What you need to do:
Copy out the data from the line containing "How do I perform: Click" down through the last line, keeping both ends and leaving out the pictures.

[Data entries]
--- BEGIN ---

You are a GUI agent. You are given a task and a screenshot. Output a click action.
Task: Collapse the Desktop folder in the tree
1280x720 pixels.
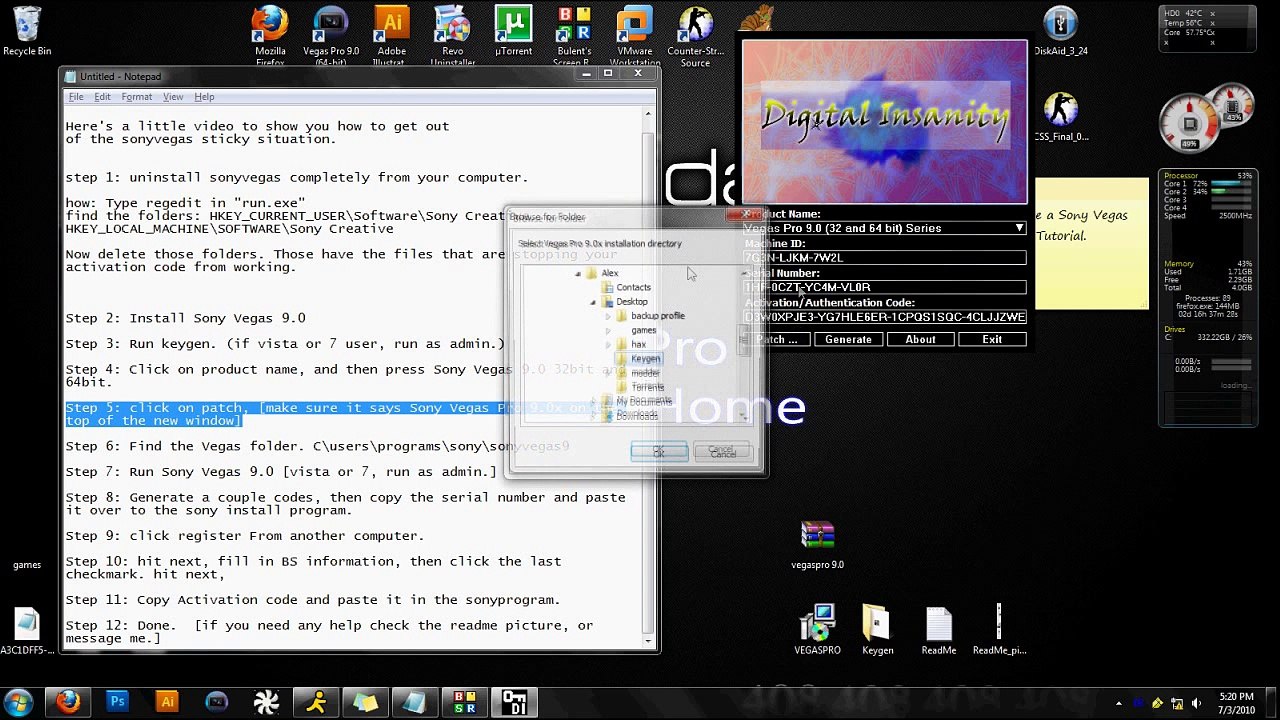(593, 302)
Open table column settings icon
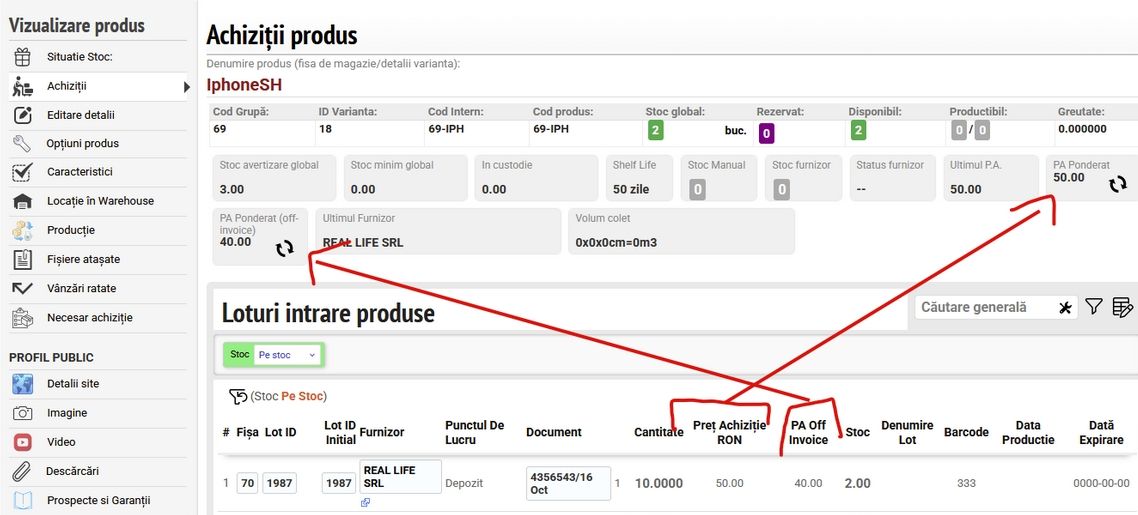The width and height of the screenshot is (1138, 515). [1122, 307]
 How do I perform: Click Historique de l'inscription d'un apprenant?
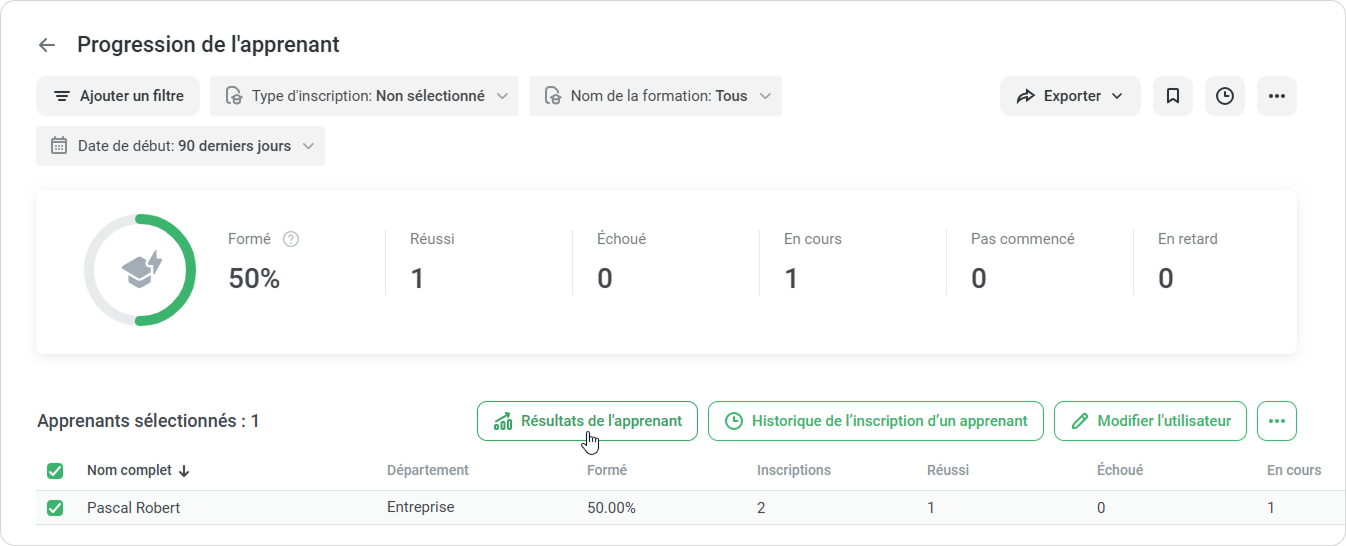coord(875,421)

--- END ---

Reply to the exercise:
 How do I perform: Click Historique de l'inscription d'un apprenant?
coord(875,421)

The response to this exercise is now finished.